To determine the electromotive force (emf) of a cell constructed from two weak acids, HA and HB, we first need to calculate the concentrations of the hydrogen ions in each solution using their respective pKa values.

Calculating Hydrogen Ion Concentrations

The concentration of hydrogen ions \([H^+]\) can be found using the formula:

  • \([H^+] = 10^{-\text{pKa}}\)

For Acid HA

Given that the pKa of HA is 3:

  • \([H^+]_{HA} = 10^{-3} = 0.001 \, \text{M}\)

For Acid HB

For HB, with a pKa of 5:

  • \([H^+]_{HB} = 10^{-5} = 0.00001 \, \text{M}\)

Calculating the Cell Potential

The cell potential can be calculated using the Nernst equation:

  • EMF = \(E^\circ - \frac{RT}{nF} \ln Q\)

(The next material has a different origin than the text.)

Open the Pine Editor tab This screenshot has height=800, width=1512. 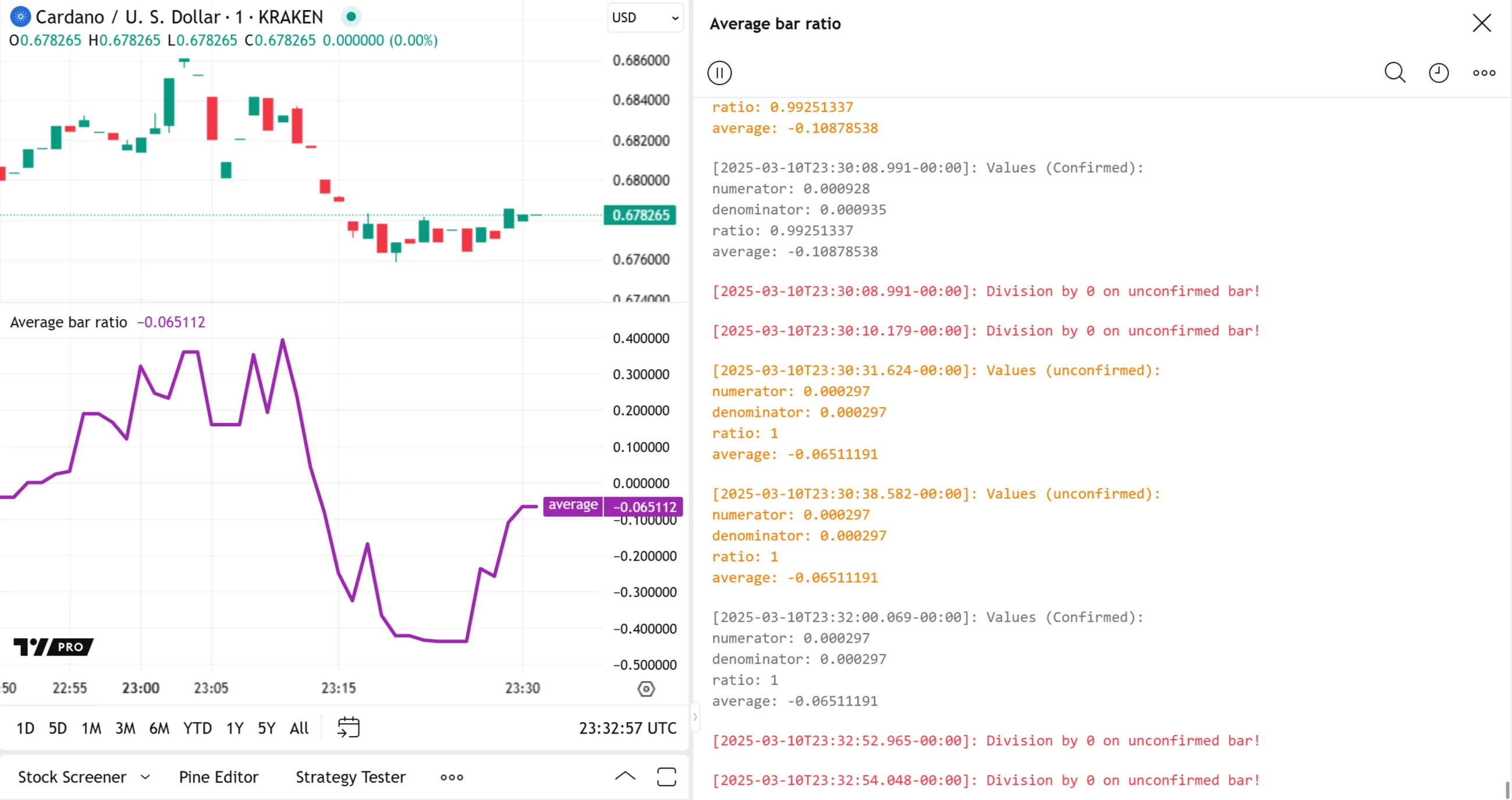coord(218,777)
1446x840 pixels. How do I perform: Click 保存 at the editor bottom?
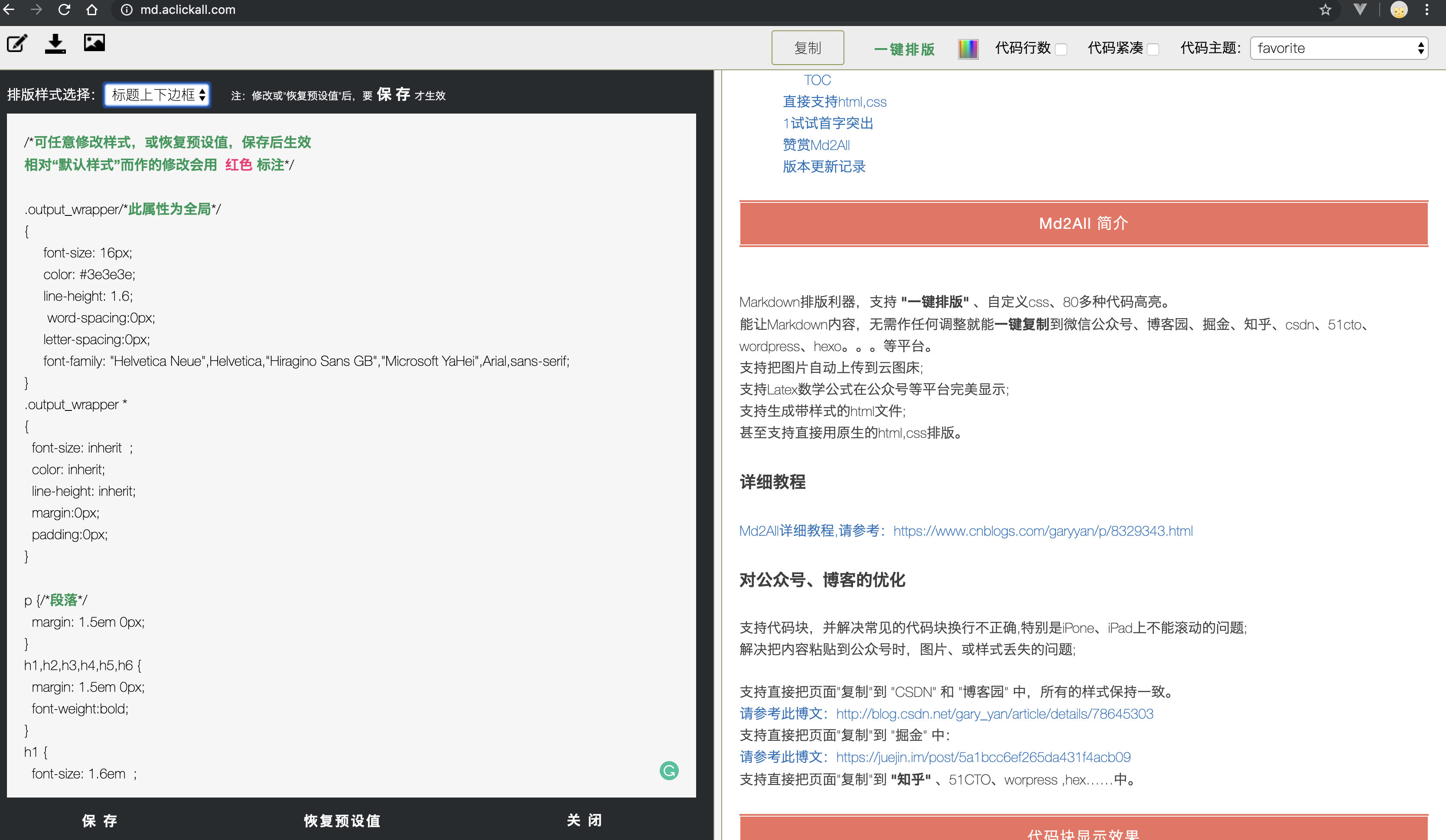point(100,820)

For our case, we can simplify this since we are dealing with hydrogen ions:

  • EMF = \(0.0591 \, \text{V} \cdot \log \left( \frac{[H^+]_{HA}}{[H^+]_{HB}} \right)\)

Substituting Values

Now, substituting the concentrations:

  • EMF = \(0.0591 \, \text{V} \cdot \log \left( \frac{0.001}{0.00001} \right)\)
  • EMF = \(0.0591 \, \text{V} \cdot \log(100)\)
  • EMF = \(0.0591 \, \text{V} \cdot 2\)

Final Calculation

Thus, the emf of the cell is:

  • EMF = \(0.1182 \, \text{V}\)

In summary, the emf of the cell constructed from the two weak acids is approximately 0.118 V.